"3D Human Texture Estimation from a Single Image with Transformers", ICCV 2021

Overview

Texformer: 3D Human Texture Estimation from a Single Image with Transformers

This is the official implementation of "3D Human Texture Estimation from a Single Image with Transformers", ICCV 2021 (Oral)

Highlights

  • Texformer: a novel structure combining Transformer and CNN
  • Low-Rank Attention layer (LoRA) with linear complexity
  • Combination of RGB UV map and texture flow
  • Part-style loss
  • Face-structure loss

BibTeX

@inproceedings{xu2021texformer,
  title={{3D} Human Texture Estimation from a Single Image with Transformers},
  author={Xu, Xiangyu and Loy, Chen Change},
  booktitle={Proceedings of the IEEE International Conference on Computer Vision},
  year={2021}
}

Abstract

We propose a Transformer-based framework for 3D human texture estimation from a single image. The proposed Transformer is able to effectively exploit the global information of the input image, overcoming the limitations of existing methods that are solely based on convolutional neural networks. In addition, we also propose a mask-fusion strategy to combine the advantages of the RGB-based and texture-flow-based models. We further introduce a part-style loss to help reconstruct high-fidelity colors without introducing unpleasant artifacts. Extensive experiments demonstrate the effectiveness of the proposed method against state-of-the-art 3D human texture estimation approaches both quantitatively and qualitatively.

Overview

Overview of Texformer

The Query is a pre-computed color encoding of the UV space obtained by mapping the 3D coordinates of a standard human body mesh to the UV space. The Key is a concatenation of the input image and the 2D part-segmentation map. The Value is a concatenation of the input image and its 2D coordinates. We first feed the Query, Key, and Value into three CNNs to transform them into feature space. Then the multi-scale features are sent to the Transformer units to generate the Output features. The multi-scale Output features are processed and fused in another CNN, which produces the RGB UV map T, texture flow F, and fusion mask M. The final UV map is generated by combining T and the textures sampled with F using the fusion mask M. Note that we have skip connections between the same-resolution layers of the CNNs similar to [1] which have been omitted in the figure for brevity.

Visual Results

For each example, the image on the left is the input, and the image on the right is the rendered 3D human, where the human texture is predicted by the proposed Texformer, and the geometry is predicted by RSC-Net.

input1 input1       input1 input1

Install

  • Manage the environment with Anaconda
conda create -n texformer anaconda
conda activate texformer
  • Pytorch-1.4, CUDA-9.2
conda install pytorch==1.4.0 torchvision==0.5.0 cudatoolkit=9.2 -c pytorch
  • Install Pytorch-neural-renderer according to the instructions here

Download

  • Download meta data, and put it in "./meta/".

  • Download pretrained model, and put it in "./pretrained".

SET TASKS:
[1] Please return, word for word, the part of the Texformer page that opens with the words containing "We propose a" and closes with "quantitatively and qualitatively.".
[2] According to the Texformer page, what two things are concatenated to form the Key?

DATASET CONTENT:
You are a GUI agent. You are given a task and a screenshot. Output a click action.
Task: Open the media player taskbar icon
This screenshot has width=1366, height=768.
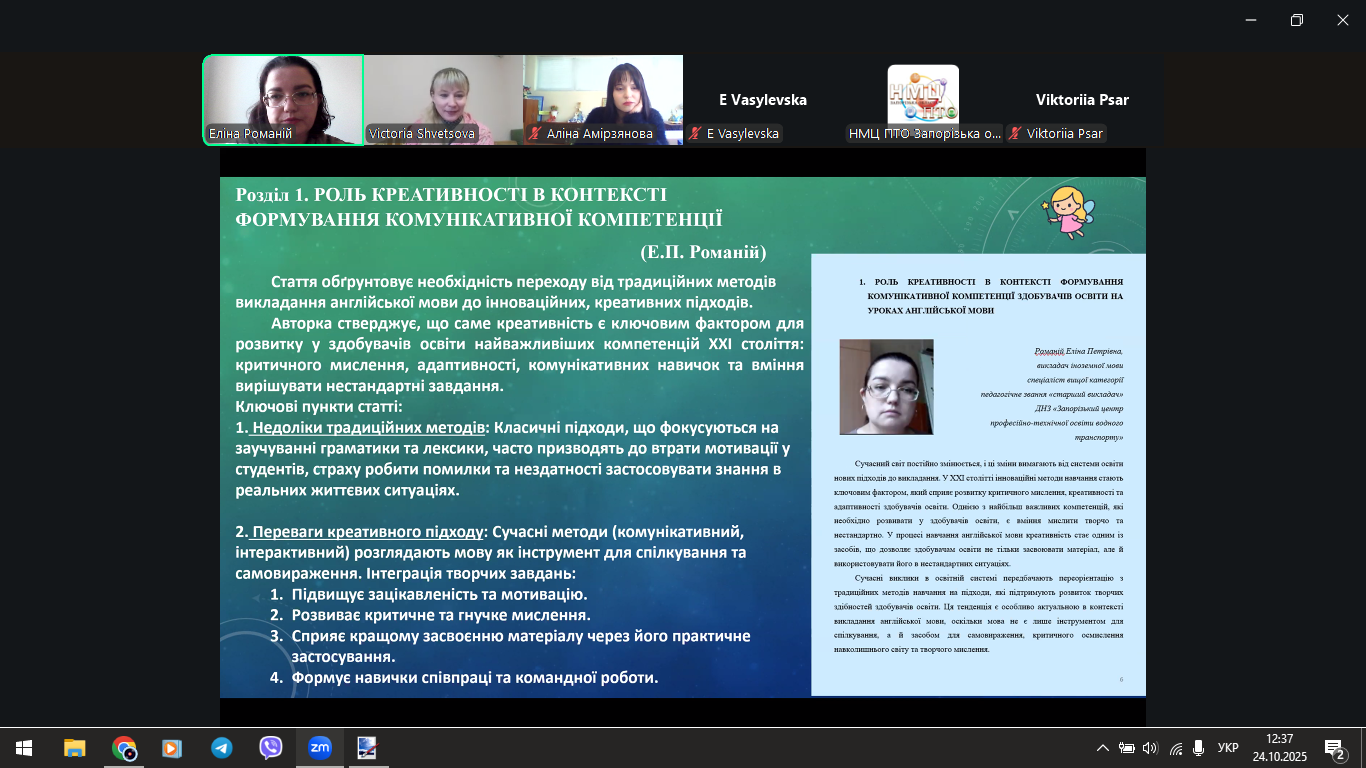(x=172, y=748)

SOLUTIONS:
[1]
We propose a Transformer-based framework for 3D human texture estimation from a single image. The proposed Transformer is able to effectively exploit the global information of the input image, overcoming the limitations of existing methods that are solely based on convolutional neural networks. In addition, we also propose a mask-fusion strategy to combine the advantages of the RGB-based and texture-flow-based models. We further introduce a part-style loss to help reconstruct high-fidelity colors without introducing unpleasant artifacts. Extensive experiments demonstrate the effectiveness of the proposed method against state-of-the-art 3D human texture estimation approaches both quantitatively and qualitatively.

[2] The input image and the 2D part-segmentation map.